GIVEN TASK:
Rewrite the entries starting at the line that contains "Click the service summary instruction text" and ending at the line that contains "[x=523, y=683]", substituting "image" for "screenshot" and changing nothing else. Give back only those lines, and leave the pictures out.

DATASET:
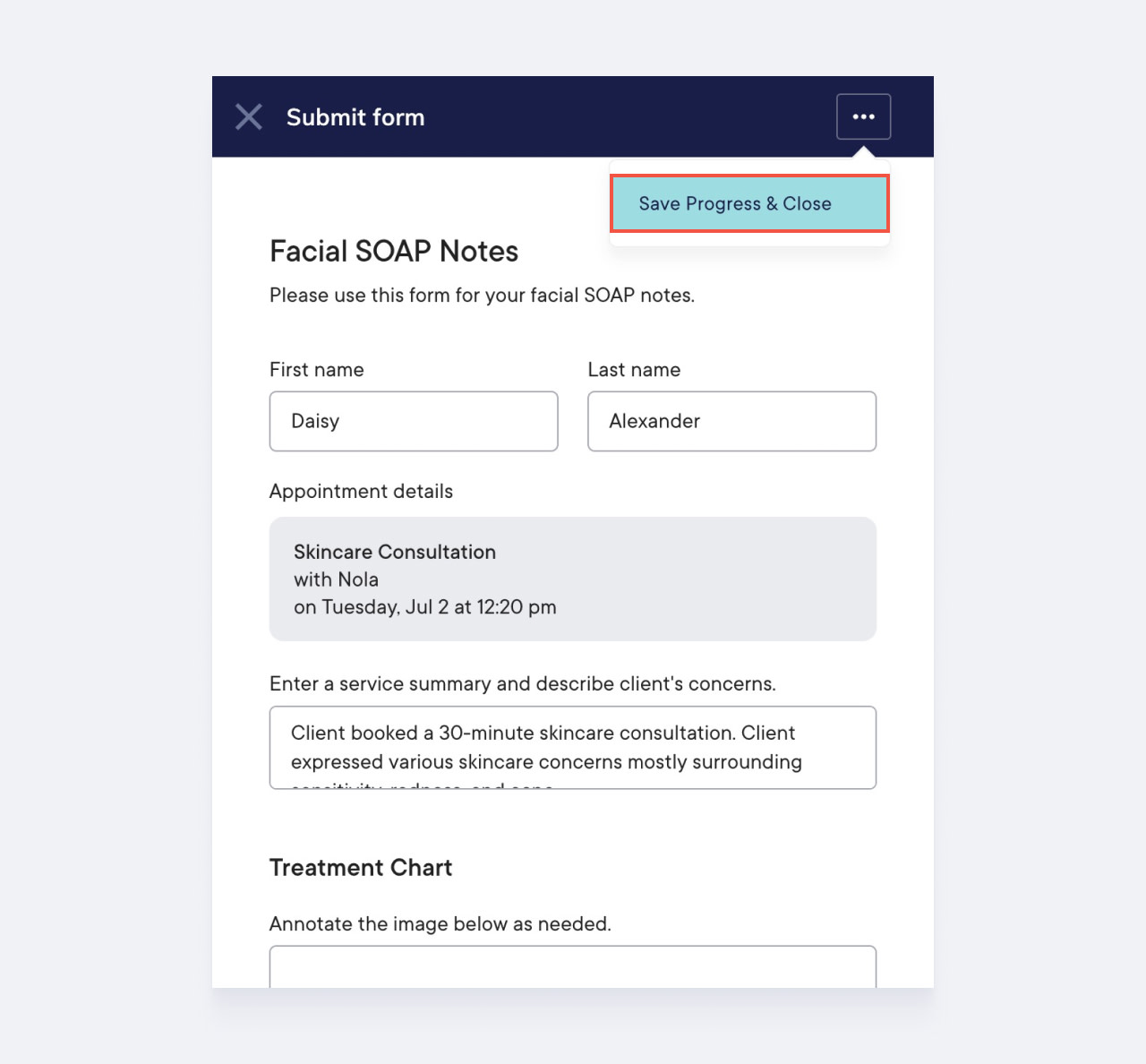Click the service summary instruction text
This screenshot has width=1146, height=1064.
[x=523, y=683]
* * *
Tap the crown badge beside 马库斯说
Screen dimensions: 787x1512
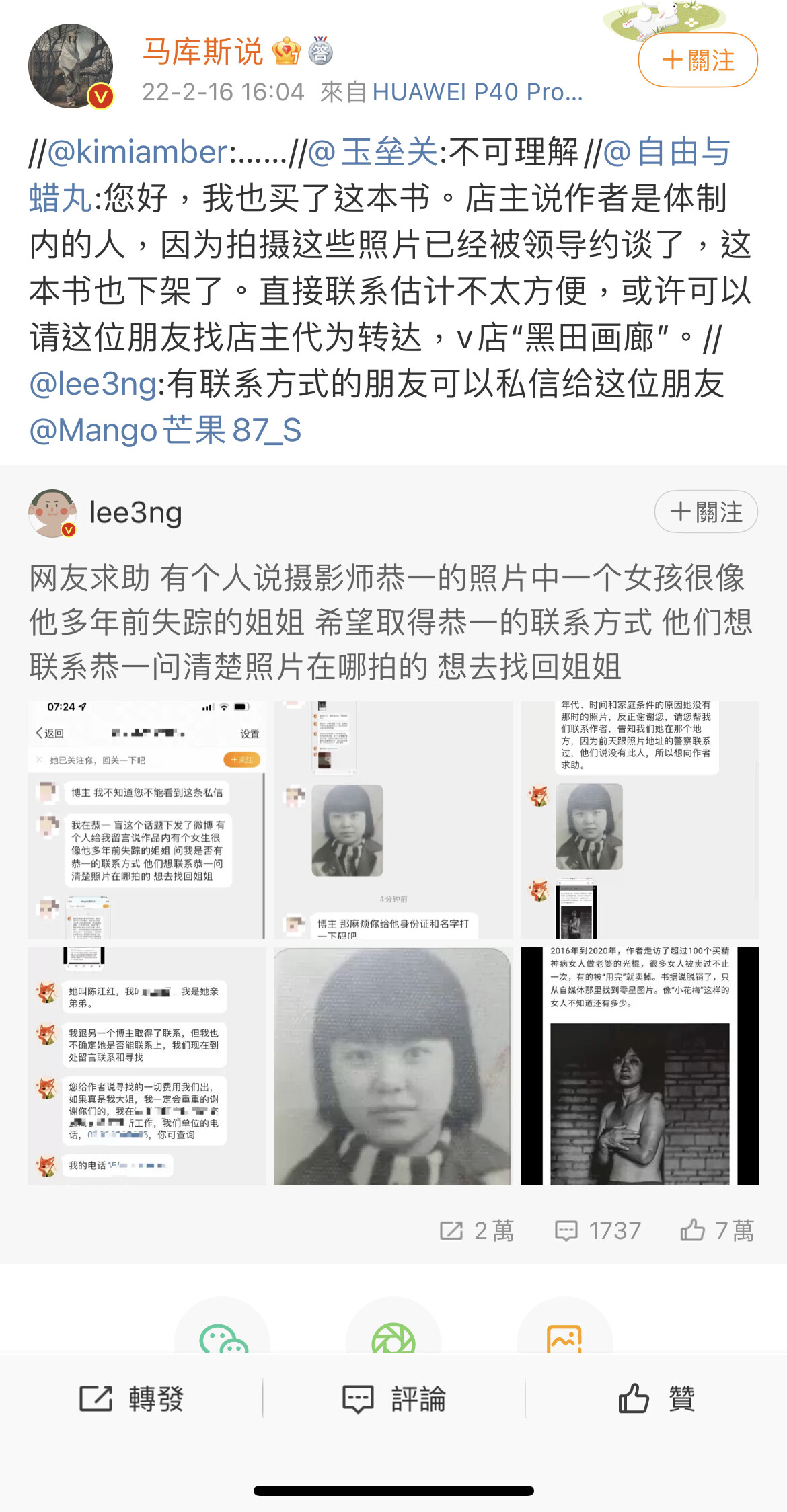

FULL SOLUTION:
Click the service summary instruction text
This image has width=1146, height=1064.
[x=523, y=683]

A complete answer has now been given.